Oławianie uczcili pamięć ofiar stanu wojennego
We wtorek, 13 grudnia oławianie uczcili 35. rocznice wprowadzenie stanu wojennego. Pod pomnikiem Trzech Męczenników pojawiło się ponad 100 osób, aby we wspólnej modlitwie uczcić pamięć ofiar tamtych czasów.
O godzinie 19:00, bezpośrednio po zakończonej mszy świętej w sanktuarium NMP Matki Pocieszenia pod pomnikiem zgromadzili się mieszkańcy miasta, radni miejscy i powiatowi, przedstawiciele lokalnych władz, wśród nich burmistrz Tomasz Frischmann oraz starosta Zdzisław Brezdeń. Uroczystość rozpoczęło wspólne odśpiewanie hymnu narodowego oraz złożenie kwiatów.
- 100 tys. ludzi, 70 tys. żołnierzy ludowego wojska polskiego, 30 tys. milicjantów, ormowców i esbeków, 1750 czołgów, 1400 wozów bojowych to siły, które w ten grudniowy czas zdławiły marzenia niepodległościowiec większej części naszego społeczeństwa. 35 lat temu, jak gdyby zatrzymaliśmy się na naszej drodze do wolności, bo brutalna siła zdławiła ideę solidarności. Jednak nie do końca, dlatego tak ważne jest wspominanie o ofiarach, a było ich ponad 100 – mówił Zdzisław Brezdeń.
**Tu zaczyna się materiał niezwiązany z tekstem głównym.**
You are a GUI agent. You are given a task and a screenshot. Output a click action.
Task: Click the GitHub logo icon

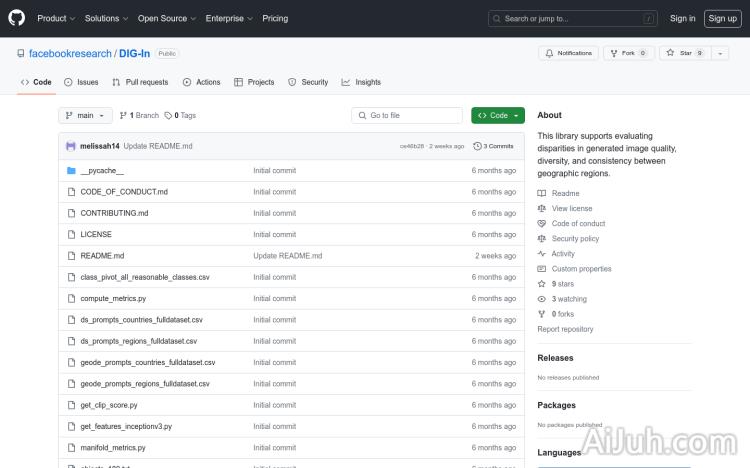pos(16,18)
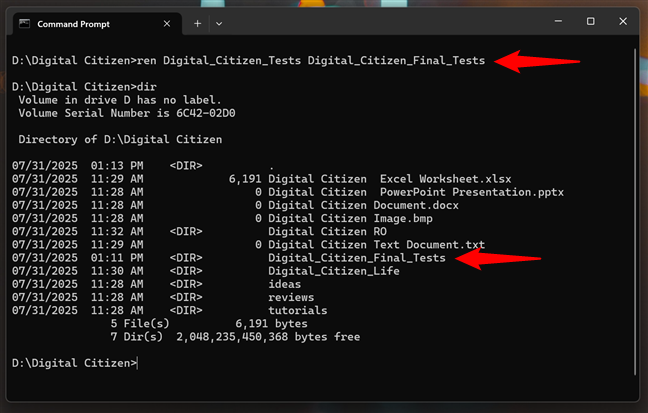Click the Digital_Citizen_Final_Tests directory entry
Screen dimensions: 648x413
tap(356, 258)
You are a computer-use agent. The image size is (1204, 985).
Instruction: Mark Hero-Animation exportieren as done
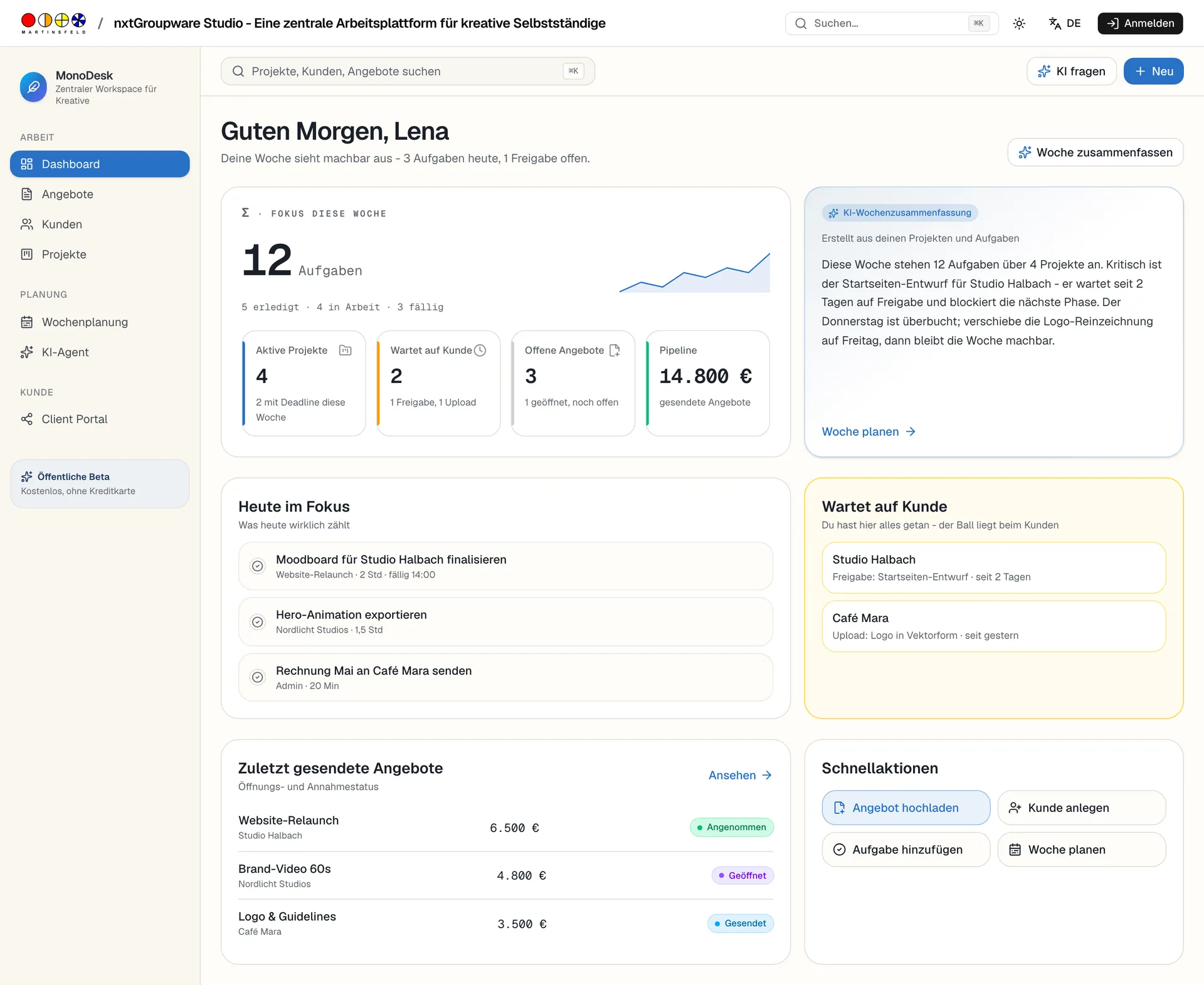(258, 622)
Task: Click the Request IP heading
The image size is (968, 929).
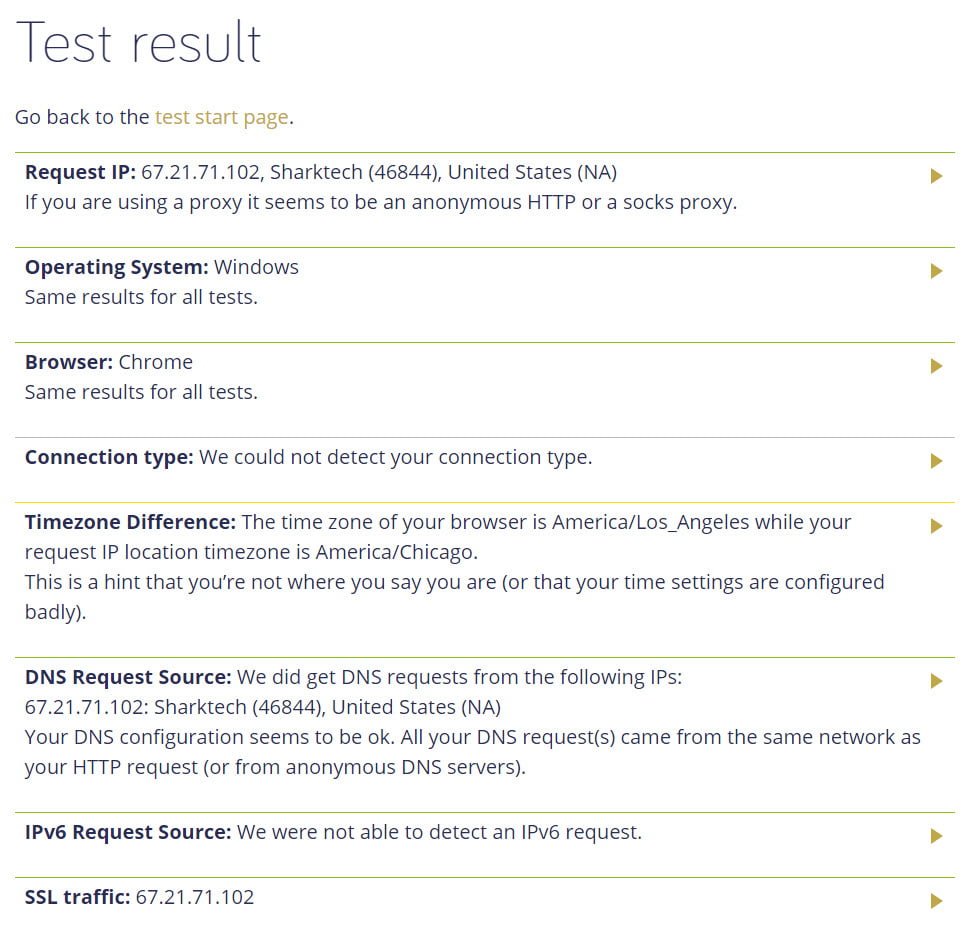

Każdego roku pod pomnikiem w ten ważny w polskiej historii dzień pojawiają się mieszkańcy oraz przedstawiciele NSZZ „Solidarność”.
- Nasza mała ojczyzna, ziemia oławska zdała egzamin, jak zachować się trzeba. Potrafimy uszanować największe wartości — Boga, Honor i Ojczyznę. To jest naprawdę ważne, a dzieje się tak praktycznie każdego roku, gdy spotykamy się tu pod sanktuarium w rocznicę niechlubnego stanu wojennego, modlimy się i wspominamy ofiary tamtych dni – mówił szef powiatowego NSZZ Solidarność Janusz Głodała.